Council and ward: Shetland North
How long have you been a councillor?
What prompted you to stand for election?
I did not feel that the council at the time really represented my friends group or me. The council lacked diversity and had very low numbers of female members.
Describe your average week as a Councillor.
One of the things I love about my role is the fact there is no such thing as an average week! It is a mixture of reading papers for council meetings, and committee meetings, attending meetings around some of the different roles I hold. Attending seminars or workshops on a variety of interesting topics. Helping members of the community with casework. Attending community council meetings in the evening and generally dealing with whatever comes into the email in box.
How does being a Councillor fit in with your other responsibilities and commitments (such as children / caring responsibilities)?
This role has a degree of flexibility so I can plan my diary in a way that allows me to do the other things I need to do in life. This is not 9-5 Monday - Friday, some days it can be 8am-10pm and other days you can arrange things so you have the afternoon free to attend to personal matters. At times, it is not so easy to get the balance right and council work does dominate life so it is vital to be organised and to ensure you keep diaries up to date.
What do you find most rewarding about the role?
You get to shape vital services in your area, we all rely on council services and we get to help ensure they are appropriate for the needs of the community. It can also be very rewarding when you make a difference to someone’s life by helping with a challenging issue.
And the most challenging?
At times, it can be difficult to switch off, you do feel you are always at work and the sense of responsibility never really goes away unless you are actually away on holiday. At times, the diary can be a bit of a juggling act so you cannot be in two places at once so at times you have to make decisions based on what are the most important things to attend.

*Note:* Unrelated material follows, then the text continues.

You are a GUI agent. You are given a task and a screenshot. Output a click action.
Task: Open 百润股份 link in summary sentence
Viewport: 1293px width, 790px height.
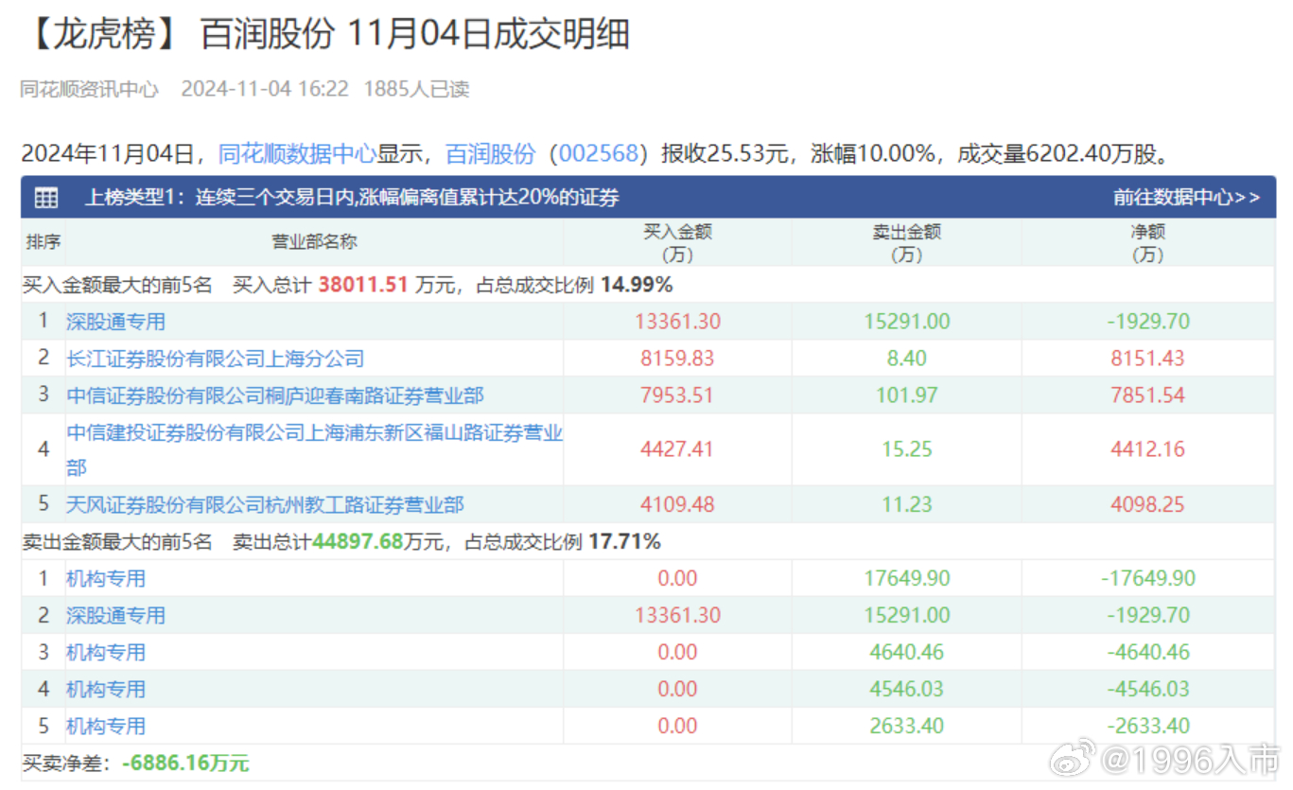[490, 153]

In addition, other people’s behaviour, you can only be responsible for how you behave and what you bring to the table. I am very much for having a positive and proactive approach and for working collectively with others, some people have a different approach and that can be challenging.
What has been your greatest achievement as Councillor?
I do not see anyone thing as my great achievement, I think collectively my council has achieved many things that I have been part of. Personally, I have had the opportunity to be involved in many different areas of the council and additional groups such as the SIG Barriers to Elected Office. This has allowed me to get to know colleagues across other councils and to work with them collectively to help create change for the future.
Tell us one aspect about the job that people might not know / find surprising?
You do not need to have any specific qualifications to be a councillor, everyone has life experience and that is what you need to be able to bring to the table. Nobody expects you to be an expert on all things local government. You get a good induction and you can then focus on the areas you would like more information.
What support is available to possible candidates?
There are many different ways to get support; our council is producing a booklet to help inform perspective candidates of what to expect. The improvement service have a lot of information available on their website. The best way would be to speak to someone who is a current councillor and see if it sounds like something you would like to do. Also important to speak with family and friends, as it will be those people who will ultimately be the closest support for candidates.
Why is greater representation in local government important?
Our council chambers should represent our communities and they currently do not. We need more diversity and we need people to see that as the norm. Council chambers should reflect our communities so that when decisions are being made we have a broad range of views and ideas.
What advice would you give to someone considering standing for elected office in their local area?
If you are doing it for the right reasons and you think you can make a positive difference then go for it! It is important to recognise though that you need to work with people, local government needs people who want to make a difference and who can work together for the good of their communities. Relationship building is vital as you cannot do anything alone, you need to take people with you and you need to put in the work.
It is not an easy role to undertake and you will have days when you wonder why you did it but you will meet some fantastic people, there is support out there and you can make a difference to your community so just do it!
And finally, who is your role model and why?
Oh that is a tricky one, I am not sure I have a role model as such. I take inspiration from a variety of different people in my life. From a council perspective, I have been incredibly lucky to work with some very experienced members and officers who work tirelessly day in and day out who have helped support me in my role and given me much encouragement.
One such colleague said at the beginning of the council that you get out of this role what you put in and that has stuck with me.